Urteil im Prozess wegen der Tötung eines 32 Jahre alten Mannes auf der A 33
14.06.2024
OSNABRÜCK. Die 6. Große Strafkammer - Schwurgericht - des Landgerichts Osnabrück hat gestern, 13.06.2024, ihr Urteil in dem Verfahren wegen der Tötung eines 32 Jahre alten Mannes aufgrund einer Kollision auf der A 33 gesprochen, Geschäftszeichen 6 Ks 4/24, vgl. PM 14/24. Der Angeklagte ist wegen fahrlässiger Tötung sowie wegen unerlaubten Entfernens vom Unfallort zu einer Gesamtfreiheitsstrafe von 3 Jahren und 10 Monaten verurteilt worden.

EINTRÄGE:
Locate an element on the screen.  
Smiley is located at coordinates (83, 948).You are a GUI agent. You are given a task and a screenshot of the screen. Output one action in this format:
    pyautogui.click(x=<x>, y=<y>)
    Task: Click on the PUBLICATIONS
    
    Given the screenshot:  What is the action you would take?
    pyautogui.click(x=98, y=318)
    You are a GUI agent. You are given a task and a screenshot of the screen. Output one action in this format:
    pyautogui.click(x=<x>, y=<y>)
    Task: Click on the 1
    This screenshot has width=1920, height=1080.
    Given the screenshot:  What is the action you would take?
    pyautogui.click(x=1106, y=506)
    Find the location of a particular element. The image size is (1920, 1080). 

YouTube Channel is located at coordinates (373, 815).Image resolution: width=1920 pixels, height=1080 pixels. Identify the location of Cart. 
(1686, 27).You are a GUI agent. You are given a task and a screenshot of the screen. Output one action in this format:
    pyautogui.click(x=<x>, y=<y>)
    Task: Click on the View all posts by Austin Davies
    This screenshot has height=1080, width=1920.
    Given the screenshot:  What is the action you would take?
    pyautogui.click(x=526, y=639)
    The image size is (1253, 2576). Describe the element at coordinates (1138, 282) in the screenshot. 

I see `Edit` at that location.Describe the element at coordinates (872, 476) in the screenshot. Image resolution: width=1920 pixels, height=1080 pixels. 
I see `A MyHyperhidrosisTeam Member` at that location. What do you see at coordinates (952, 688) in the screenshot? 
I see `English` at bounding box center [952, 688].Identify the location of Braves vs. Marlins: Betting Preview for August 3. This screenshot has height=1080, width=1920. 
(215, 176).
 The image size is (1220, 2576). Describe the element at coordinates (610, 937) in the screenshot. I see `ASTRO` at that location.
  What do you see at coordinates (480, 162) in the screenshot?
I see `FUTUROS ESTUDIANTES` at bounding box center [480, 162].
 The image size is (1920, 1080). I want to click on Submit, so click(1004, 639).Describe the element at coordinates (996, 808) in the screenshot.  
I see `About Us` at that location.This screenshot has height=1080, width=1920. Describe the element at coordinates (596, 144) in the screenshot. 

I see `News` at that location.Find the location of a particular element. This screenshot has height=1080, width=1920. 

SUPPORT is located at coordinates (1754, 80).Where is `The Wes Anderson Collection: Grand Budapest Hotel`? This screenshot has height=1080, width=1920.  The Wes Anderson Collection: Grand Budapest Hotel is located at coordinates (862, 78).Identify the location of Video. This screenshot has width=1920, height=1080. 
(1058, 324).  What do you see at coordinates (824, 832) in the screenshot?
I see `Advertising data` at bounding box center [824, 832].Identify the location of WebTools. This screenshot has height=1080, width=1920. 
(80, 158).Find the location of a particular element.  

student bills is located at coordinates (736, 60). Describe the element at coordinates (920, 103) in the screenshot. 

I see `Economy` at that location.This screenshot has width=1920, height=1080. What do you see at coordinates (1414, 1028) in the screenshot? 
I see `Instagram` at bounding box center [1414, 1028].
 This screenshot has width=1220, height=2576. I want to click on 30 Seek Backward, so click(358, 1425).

ARBEITSAUFTRAG: Gib aus dem Lesetext alles von „Urteil im Prozess“ bis hinunter zu „Monaten verurteilt worden.“ wortgetreu aus. Die Einträge stammen aus einer anderen Quelle als der Lesetext.

RICHTIGE ANTWORT:
Urteil im Prozess wegen der Tötung eines 32 Jahre alten Mannes auf der A 33
14.06.2024
OSNABRÜCK. Die 6. Große Strafkammer - Schwurgericht - des Landgerichts Osnabrück hat gestern, 13.06.2024, ihr Urteil in dem Verfahren wegen der Tötung eines 32 Jahre alten Mannes aufgrund einer Kollision auf der A 33 gesprochen, Geschäftszeichen 6 Ks 4/24, vgl. PM 14/24. Der Angeklagte ist wegen fahrlässiger Tötung sowie wegen unerlaubten Entfernens vom Unfallort zu einer Gesamtfreiheitsstrafe von 3 Jahren und 10 Monaten verurteilt worden.